_CYTOWANY FRAGMENT_.
»»
Pozwolę sobie nie zgodzić się z przedmówcą. Przecietnego wędkarza nie stać na kołowrotek za 30-50 zł ani na taki za 2000 zł. Te pierwsze zbyt szybko się rozlatują i trzeba kupić nowy a te drugie są za drogie. Dla początkujących wędkarzy łowiących na spinning i z gruntu polecam Shimano Catana 4000 FA. Dlaczego taki? Poniewż jest wystarczająco solidny by wytrzymał kilka lat takiego łowienia (sam łowię na niego szczupaki, belony, spinninguję w rzekach trociowych a nawet kilka dni łowiłem dorsze - wytrzymał). Po drugie jest niedrogi (na allegro ok. 130 zł wraz z wysyłką). Po trzecie nie ma zbędnych łożysk jak niektóre 10 łożyskowe "cudeńka", ma 1 walcowe i 2 kulkowe, wiecej mu nie trzeba. Po czwarte ma przedni hamulec - zawsze skuteczniejszy od tylnego i nie zapiekający sięjak tylne (oczywiście jeśli Magda przyzwyczajona jest do tylnego to wtedy wybierze model RA). Po piąte, ma szeroką i wysoką szpulę, dobrze układa żyłkę i plecionkę, przez co rzuty z tego kołowrotka zadowolą użytkownika. Po szóste jest po prostu ładny i spodoba się dziewczynie. Pozdrawiam. [2009-08-31 08:43]

Norbert Stolarczyk

Witam Koleżankę ciesząc się zarazem że kolejna kobieta będzie uczestnikiem Polskich wód oraz kolegów.
Możliwe że feeder lub picker ma najlepsze zastosowanie co do wyżej wymienionego zastosowania tylko czy dla początkującej osoby byłby dobry?
Ja ogólnie w swoim życiu miałem epizod z feederem i mnie osobiście przeszkadza jego flegmatyczna praca szczytówki zarówno przy zarzucaniu jak i cholu ryby jakieś to wszystko dla mnie zbyt delikatne ale tak jak mówię być może zastosowanie tego sprzętu w w/w sytuacji byłoby najlepsze.
Jestem zwolennikiem wszelakich gruntówek od lekkich do cięższych i tu jak się zapewne domyślacie mam na myśli krzywą ugięcia co przy zastosowaniu pewnych przeliczników otrzymamy masę wyrzutu.
««
_CEL ZADANIA A_. Wyodrębnij z wpisu o kołowrotkach dokładny fragment od „Witam Koleżankę ciesząc” do „otrzymamy masę wyrzutu.”.

_DANE DO ZADANIA_.
»»
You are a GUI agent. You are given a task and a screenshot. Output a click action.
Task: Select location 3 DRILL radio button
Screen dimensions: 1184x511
««
»»
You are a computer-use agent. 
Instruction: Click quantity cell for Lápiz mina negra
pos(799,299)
««
»»
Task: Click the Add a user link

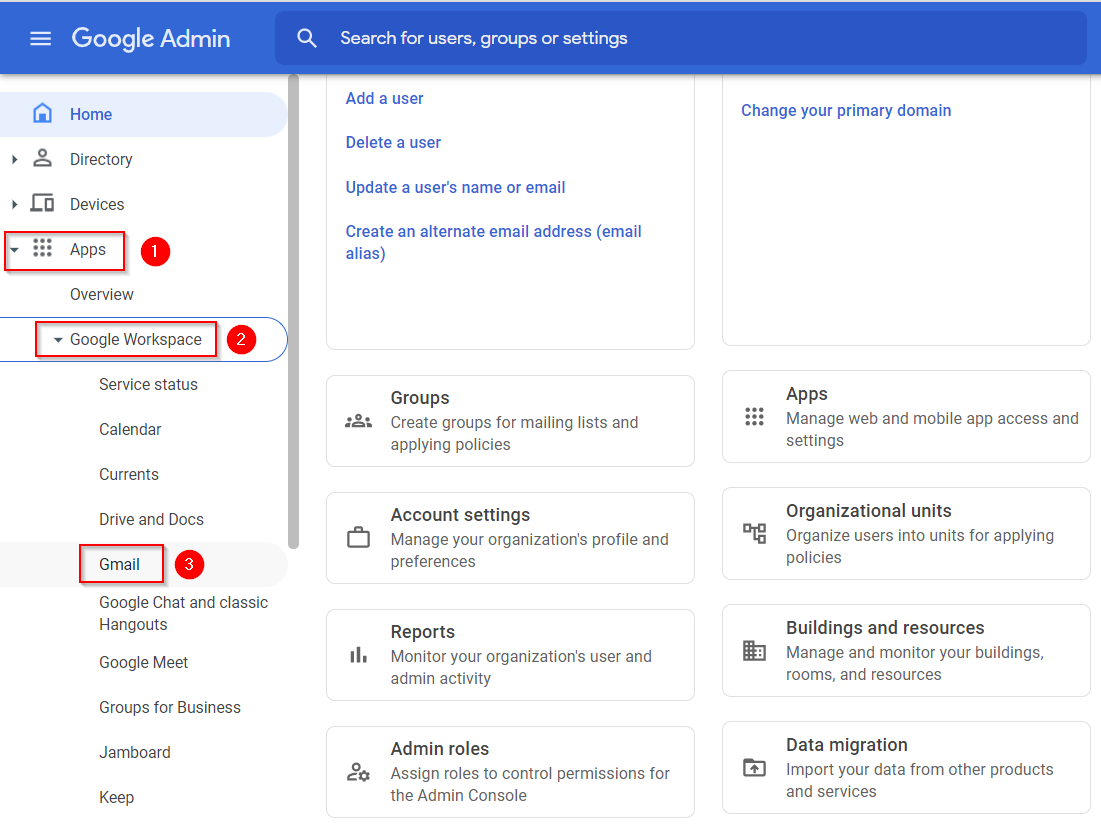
««
_CEL ZADANIA B_. Przepisz z listingu wiersze od wiersza z „You are a GUI” do wiersza z „Screen dimensions: 1184x511” włącznie, zastępując „screenshot” przez „screen capture” i pozostawiając resztę bez zmian. Podaj wyłącznie te wiersze.

_WYNIK ZADANIA A_.
Witam Koleżankę ciesząc się zarazem że kolejna kobieta będzie uczestnikiem Polskich wód oraz kolegów.
Możliwe że feeder lub picker ma najlepsze zastosowanie co do wyżej wymienionego zastosowania tylko czy dla początkującej osoby byłby dobry?
Ja ogólnie w swoim życiu miałem epizod z feederem i mnie osobiście przeszkadza jego flegmatyczna praca szczytówki zarówno przy zarzucaniu jak i cholu ryby jakieś to wszystko dla mnie zbyt delikatne ale tak jak mówię być może zastosowanie tego sprzętu w w/w sytuacji byłoby najlepsze.
Jestem zwolennikiem wszelakich gruntówek od lekkich do cięższych i tu jak się zapewne domyślacie mam na myśli krzywą ugięcia co przy zastosowaniu pewnych przeliczników otrzymamy masę wyrzutu.

_WYNIK ZADANIA B_.
You are a GUI agent. You are given a task and a screen capture. Output a click action.
Task: Select location 3 DRILL radio button
Screen dimensions: 1184x511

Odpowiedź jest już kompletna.